Effects of Alloying Elements

Introduction

When certain special properties are required, some alloying elements are added to carbon steels.  The alloying element may be Ni, Cr, Mn, Va ,W etc. The steel thus obtained are called alloy steels. The purposes of alloying elements are to improve the following properties:

  • Hardness, toughness, and tensile strength.
  • Wear resistance.
  • Corrosion resistance.
  • Ability to retain shape at high temperature.
  • Resistance to distortion at high temperature.
  • Fine grain size to steel.
  • Case hardening.
  • Cutting ability.

Nickel.  Nickel is added to steel to:

  • Increase toughness.
  • Increase tensile strength, yield strength.
  • Improve response to heat treatment.
  • Improve corrosion resistance.
  • Improve forming(shaping) properties of stainless
Nickel Ore
Fig. 1 Nickel Ore

Chromium. Chromium is added to steel for following purposes.

  • Increases tensile strength, hardness and heat resistance.
  • Provide forming properties of stainless steel.
  • Decreases malleability of steel.
  • Improves corrosion resistance (about 12% addition).
Chromium Ore
Fig. 2 Chromium Ore

Tungsten. Tungsten is added to steel or steel alloys to produce high speed steels with special heat resisting qualities. Tungsten is a carbide forming element and quantities of 0.5% may be used for steels employed in production of dies, but the quantity added may be as high as 20% in the case of special alloy, i.e. high-speed steels. Magnet steel may be produced, from steels containing 5 to 7% Tungsten, but cobalt steel is more efficient for the purpose. Tungsten has the highest melting point of all metals, i.e. 6098ºF. When alloyed with steel causes a very dense and fine structure, increase hardenability, stabilizes the martensite and imparts the property of red hardness. Tungsten steel retains cutting edge even at 1300ºF.

Carbon. It increases tensile strength and hardness. It decreases ductility and weldability.  It affects the melting point of the material.

Columbium. When added to steel, it minimizes the intergranular corrosion. It is added specially in stainless steel.

Lead. When added to steel, it imparts machineability.

Lead Ore
Fig. 3 Lead Ore

Lithium. It is a powerful deoxidizer. It increases the fluidity of stainless steel.

Lithium Metal
Fig. 4 Lithium Metal

Sulphur. It increases the machineability, but weakens the steel if the content is more than 0.06 percent and the steel becomes “red short”. Sulphur should not be present in steel above 0.06 percent, or the steel will become brittle at forging temperatures.

Sulphur
Fig. 5 Sulphur

Phosphorus. Phosphorus is not desired in steel as it causes cold short, i.e. it is the condition of iron or steel in which it cannot be worked by hammering or rolling at or below dull red heat. But this impurity cannot be completely removed, hence the percentage is regulated to 0.06%. Small amount of phosphorous however increases the strength and also it helps in resisting corrosion.

Excerpted data:

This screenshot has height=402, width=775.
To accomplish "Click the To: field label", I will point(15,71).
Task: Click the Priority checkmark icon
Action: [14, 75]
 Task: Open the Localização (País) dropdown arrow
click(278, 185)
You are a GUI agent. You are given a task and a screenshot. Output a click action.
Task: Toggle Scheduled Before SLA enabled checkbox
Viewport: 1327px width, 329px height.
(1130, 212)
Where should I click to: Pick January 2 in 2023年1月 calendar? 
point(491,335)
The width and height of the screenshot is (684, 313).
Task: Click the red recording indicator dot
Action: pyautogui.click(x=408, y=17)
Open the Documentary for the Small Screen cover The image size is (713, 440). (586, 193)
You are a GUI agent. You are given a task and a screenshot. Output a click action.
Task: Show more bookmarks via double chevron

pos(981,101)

--

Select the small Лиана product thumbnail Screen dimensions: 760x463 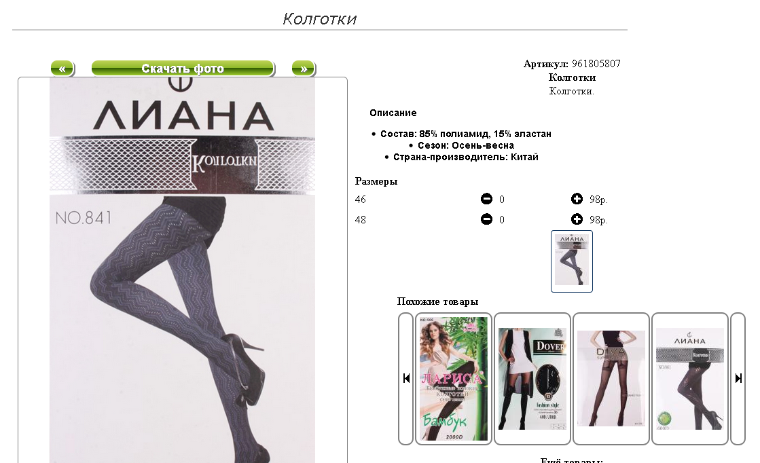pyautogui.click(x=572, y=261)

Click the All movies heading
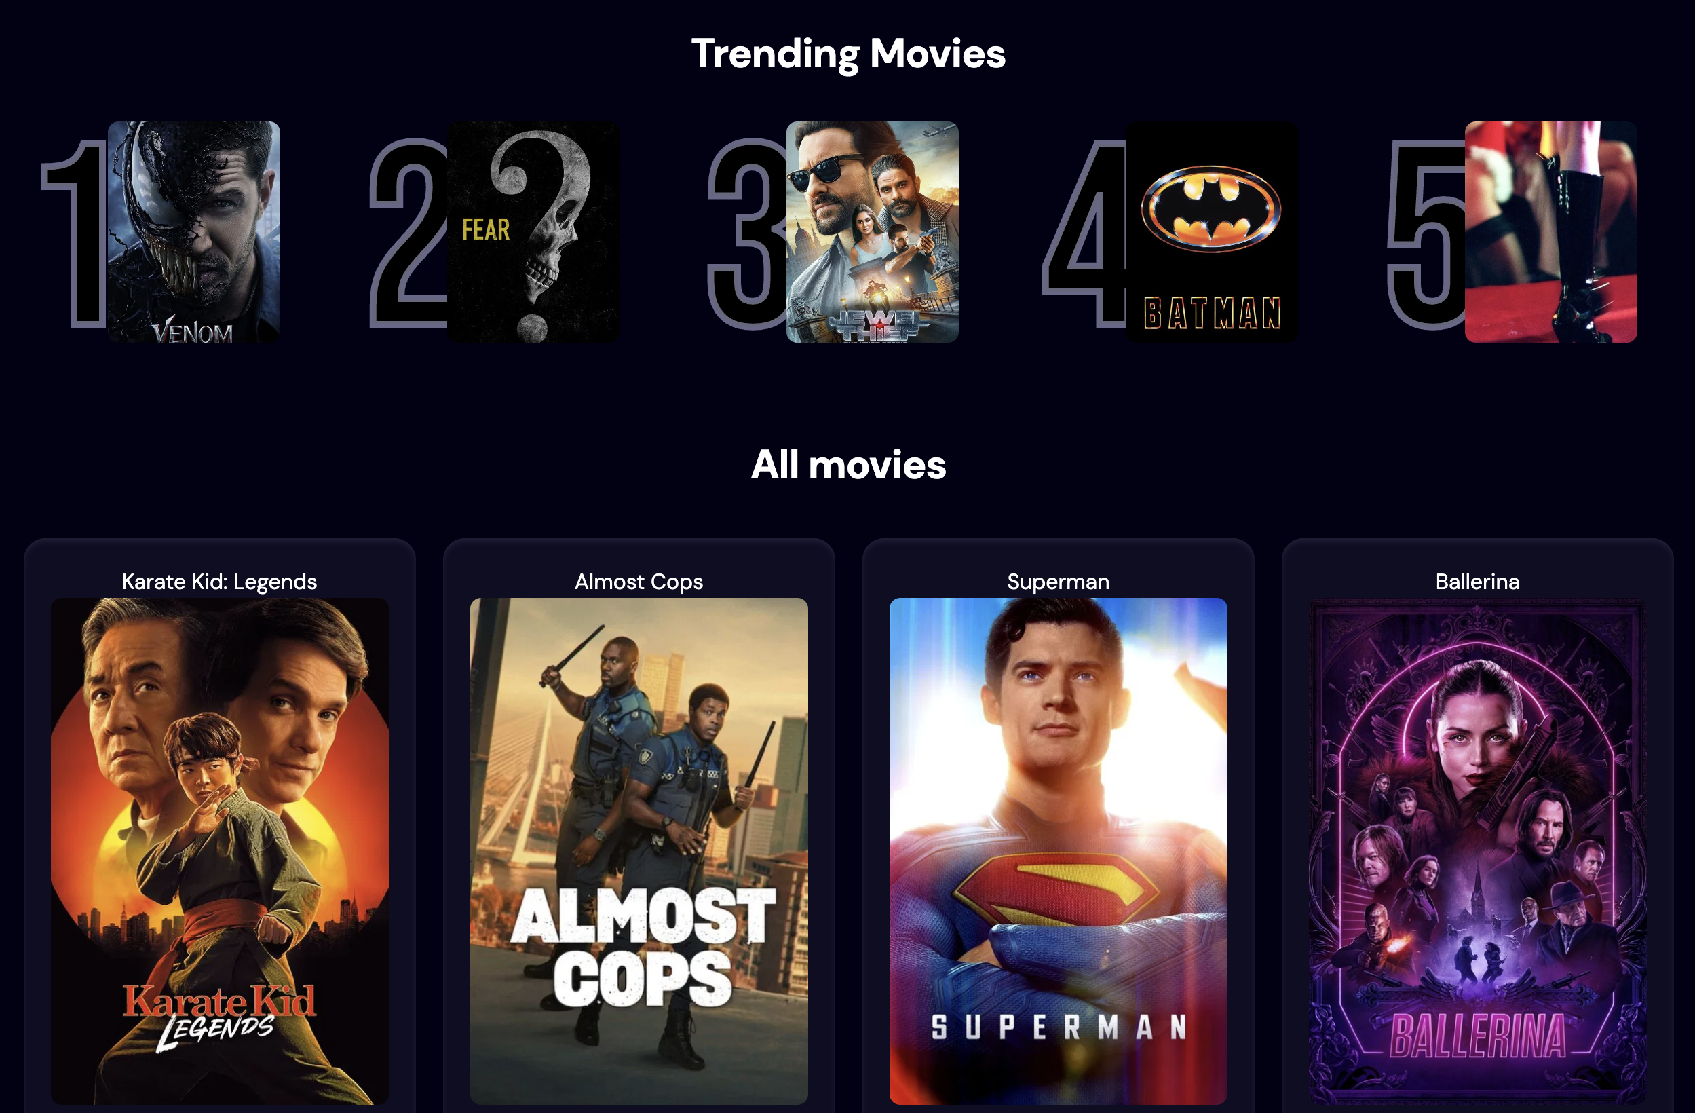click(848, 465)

---

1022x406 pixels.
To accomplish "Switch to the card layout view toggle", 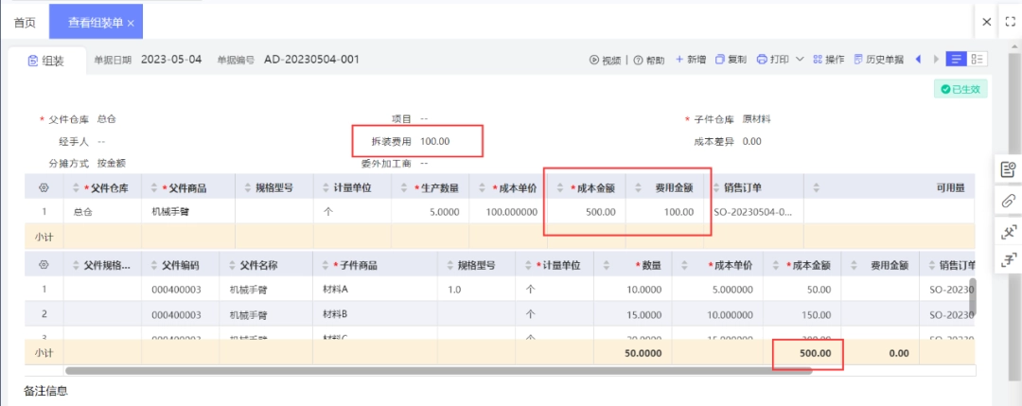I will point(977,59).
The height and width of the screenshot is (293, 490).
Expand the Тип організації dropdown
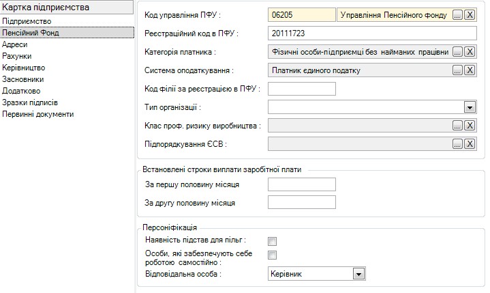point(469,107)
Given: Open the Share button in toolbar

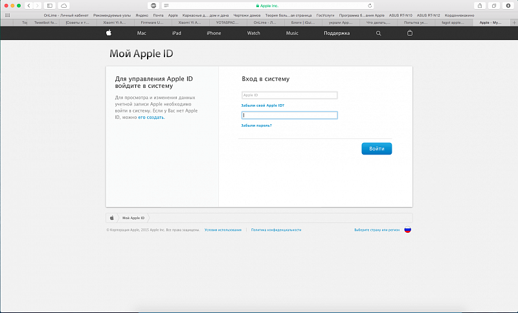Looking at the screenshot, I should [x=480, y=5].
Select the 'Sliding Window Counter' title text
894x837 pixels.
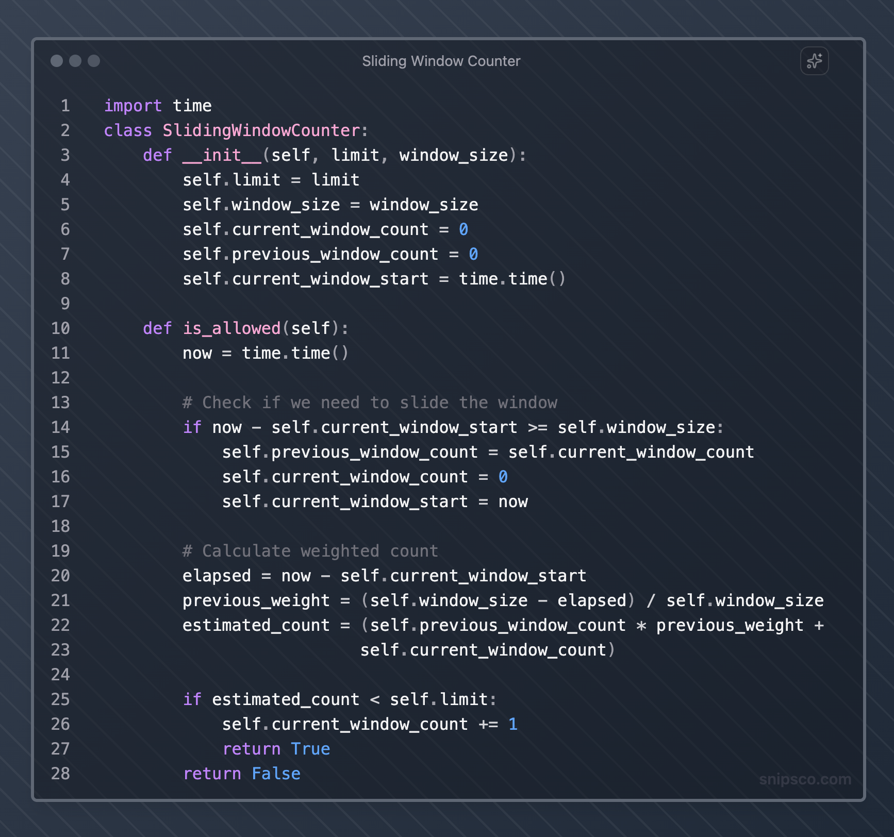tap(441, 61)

Assigned task 1: Reproduce the passage of the page on alloying elements starting at "Sulphur. It increases" and ending at "at forging temperatures.", substituting "fragile" for "brittle".
Assigned task 2: According to the page on alloying elements, how much tungsten may be added in the case of high-speed steels?

Written reply 1:
Sulphur. It increases the machineability, but weakens the steel if the content is more than 0.06 percent and the steel becomes “red short”. Sulphur should not be present in steel above 0.06 percent, or the steel will become fragile at forging temperatures.

Written reply 2: As much as 20%.